__Quoted passage__:
Review: Mother and Child

posterRecently I went to see the movie “Mother and Child” with hopes of viewing a positive and enlightening movie about adoption. The movie has three main story lines which eventually merge together. One story involves a woman, played by Annette Bening, who placed a newborn girl for adoption almost thirty years prior and has been haunted by it since. The second story is about her daughter, played by Naomi Watts, who was placed for adoption and how she is coping with her life. The third story follows a prospective adoptive couple, attempting to adopt a newborn. It focuses mainly on the wife, played by Kerry Washington, and her transition from infertility to adoption.

So was the movie a positive one that I would highly recommend to those in the adoption community? No. Was it still entertaining enough that I’d recommend it with the caveat that the adoption parts are not accurate? Not exactly. I don’t think I was alone in not fully enjoying the movie as when it ended I heard more than one wife around me turn to their husband and say, “I’m sorry I brought you to this.”

Spoiler alert: I will be mentioning some key points of the story so please stop reading if you don’t want to know.

Adoptive Parents

I’ll start with my thoughts about the prospective adoptive parents, since I am an adoptive parent myself. I thought the wife, Lucy, was portrayed quite well. She was beating herself up because she was unable to conceive a child through infertility treatments. She was frustrated with the adoption process, but understood that it included necessary hoops you had to jump through. Lucy’s mother, played by S. Epatha Merkerson , said some hurtful comments to her daughter, yet was always called out on them and educated by Lucy. Most of these scenes were realistic and I could relate with them from my own infertility past.

I was offended by the way the the husband was portrayed. It reminded me of the character played by Jason Bateman, in the adoption movie, Juno. In both movies, the husbands were neither interested, nor invested, in the adoption process. Also in both movies, the husbands end up leaving their wives because they are not wanting to pursue adoption. I have met a plethora of husbands who spearheaded their adoption process. Along those lines, most all husbands, once they are in the adoption process, are just as excited and involved as their wives. I am disturbed that these two recent mainstream movies, which show a couple adopting has the husband and wife on different pages and then the husband permanently leaving. In my experience, my husband Paul was with me every step of the way and as anxious as me to become an adoptive parent.

__Data extract__:
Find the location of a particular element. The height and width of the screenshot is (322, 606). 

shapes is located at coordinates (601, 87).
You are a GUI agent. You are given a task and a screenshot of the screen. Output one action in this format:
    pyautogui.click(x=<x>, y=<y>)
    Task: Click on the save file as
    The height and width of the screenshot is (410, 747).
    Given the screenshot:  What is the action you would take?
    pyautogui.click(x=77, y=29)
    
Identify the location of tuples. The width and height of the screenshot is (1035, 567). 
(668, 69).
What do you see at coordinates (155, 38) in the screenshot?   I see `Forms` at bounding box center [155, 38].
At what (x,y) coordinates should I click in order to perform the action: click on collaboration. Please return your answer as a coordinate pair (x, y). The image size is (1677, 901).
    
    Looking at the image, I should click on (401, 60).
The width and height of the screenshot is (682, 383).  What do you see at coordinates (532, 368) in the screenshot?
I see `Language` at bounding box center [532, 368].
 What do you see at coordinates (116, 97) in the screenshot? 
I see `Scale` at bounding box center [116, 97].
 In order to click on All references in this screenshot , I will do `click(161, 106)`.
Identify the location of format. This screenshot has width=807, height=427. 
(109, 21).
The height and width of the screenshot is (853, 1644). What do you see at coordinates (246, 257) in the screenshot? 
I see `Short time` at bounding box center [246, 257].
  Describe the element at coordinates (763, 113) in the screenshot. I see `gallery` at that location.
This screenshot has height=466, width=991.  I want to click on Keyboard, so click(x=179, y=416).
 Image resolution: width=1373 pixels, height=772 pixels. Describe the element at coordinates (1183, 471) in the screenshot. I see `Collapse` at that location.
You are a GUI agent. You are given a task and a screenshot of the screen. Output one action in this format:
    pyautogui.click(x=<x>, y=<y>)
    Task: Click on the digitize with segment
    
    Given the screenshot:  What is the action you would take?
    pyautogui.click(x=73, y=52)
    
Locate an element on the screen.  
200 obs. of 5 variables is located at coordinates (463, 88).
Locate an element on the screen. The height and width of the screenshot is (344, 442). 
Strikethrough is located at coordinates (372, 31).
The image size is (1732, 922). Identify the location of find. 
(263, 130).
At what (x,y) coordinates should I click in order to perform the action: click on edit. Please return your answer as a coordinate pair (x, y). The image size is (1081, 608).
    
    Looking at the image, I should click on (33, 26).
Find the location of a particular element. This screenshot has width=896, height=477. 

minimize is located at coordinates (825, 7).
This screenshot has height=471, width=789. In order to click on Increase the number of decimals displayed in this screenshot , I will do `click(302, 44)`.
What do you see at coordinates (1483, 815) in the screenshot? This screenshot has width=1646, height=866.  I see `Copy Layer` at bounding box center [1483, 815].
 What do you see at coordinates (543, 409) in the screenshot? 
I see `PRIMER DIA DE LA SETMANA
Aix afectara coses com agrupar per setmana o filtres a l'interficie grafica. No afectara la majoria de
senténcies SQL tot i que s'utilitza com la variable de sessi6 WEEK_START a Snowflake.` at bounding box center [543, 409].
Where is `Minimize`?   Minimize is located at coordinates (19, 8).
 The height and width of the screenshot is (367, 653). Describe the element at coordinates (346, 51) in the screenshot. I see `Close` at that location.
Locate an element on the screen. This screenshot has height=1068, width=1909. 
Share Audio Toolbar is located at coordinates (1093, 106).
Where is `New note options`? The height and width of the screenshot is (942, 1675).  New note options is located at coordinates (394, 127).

__Exercise task 1__: Reproduce word for word the part of the review from "Spoiler alert: I" up to and including "own infertility past.".
__Exercise task 2__: Replace "particular element" with "specific element" in the rows from the line with "The image size is (1732, 922)." up to and including the line with "Share Audio Toolbar", and return only those lines, otherwise unchanged.
The rows bear no relation to the review.

__Exercise result 1__:
Spoiler alert: I will be mentioning some key points of the story so please stop reading if you don’t want to know.

Adoptive Parents

I’ll start with my thoughts about the prospective adoptive parents, since I am an adoptive parent myself. I thought the wife, Lucy, was portrayed quite well. She was beating herself up because she was unable to conceive a child through infertility treatments. She was frustrated with the adoption process, but understood that it included necessary hoops you had to jump through. Lucy’s mother, played by S. Epatha Merkerson , said some hurtful comments to her daughter, yet was always called out on them and educated by Lucy. Most of these scenes were realistic and I could relate with them from my own infertility past.

__Exercise result 2__:
The image size is (1732, 922). Identify the location of find. 
(263, 130).
At what (x,y) coordinates should I click in order to perform the action: click on edit. Please return your answer as a coordinate pair (x, y). The image size is (1081, 608).
    
    Looking at the image, I should click on (33, 26).
Find the location of a specific element. This screenshot has width=896, height=477. 

minimize is located at coordinates (825, 7).
This screenshot has height=471, width=789. In order to click on Increase the number of decimals displayed in this screenshot , I will do `click(302, 44)`.
What do you see at coordinates (1483, 815) in the screenshot? This screenshot has width=1646, height=866.  I see `Copy Layer` at bounding box center [1483, 815].
 What do you see at coordinates (543, 409) in the screenshot? 
I see `PRIMER DIA DE LA SETMANA
Aix afectara coses com agrupar per setmana o filtres a l'interficie grafica. No afectara la majoria de
senténcies SQL tot i que s'utilitza com la variable de sessi6 WEEK_START a Snowflake.` at bounding box center [543, 409].
Where is `Minimize`?   Minimize is located at coordinates (19, 8).
 The height and width of the screenshot is (367, 653). Describe the element at coordinates (346, 51) in the screenshot. I see `Close` at that location.
Locate an element on the screen. This screenshot has height=1068, width=1909. 
Share Audio Toolbar is located at coordinates (1093, 106).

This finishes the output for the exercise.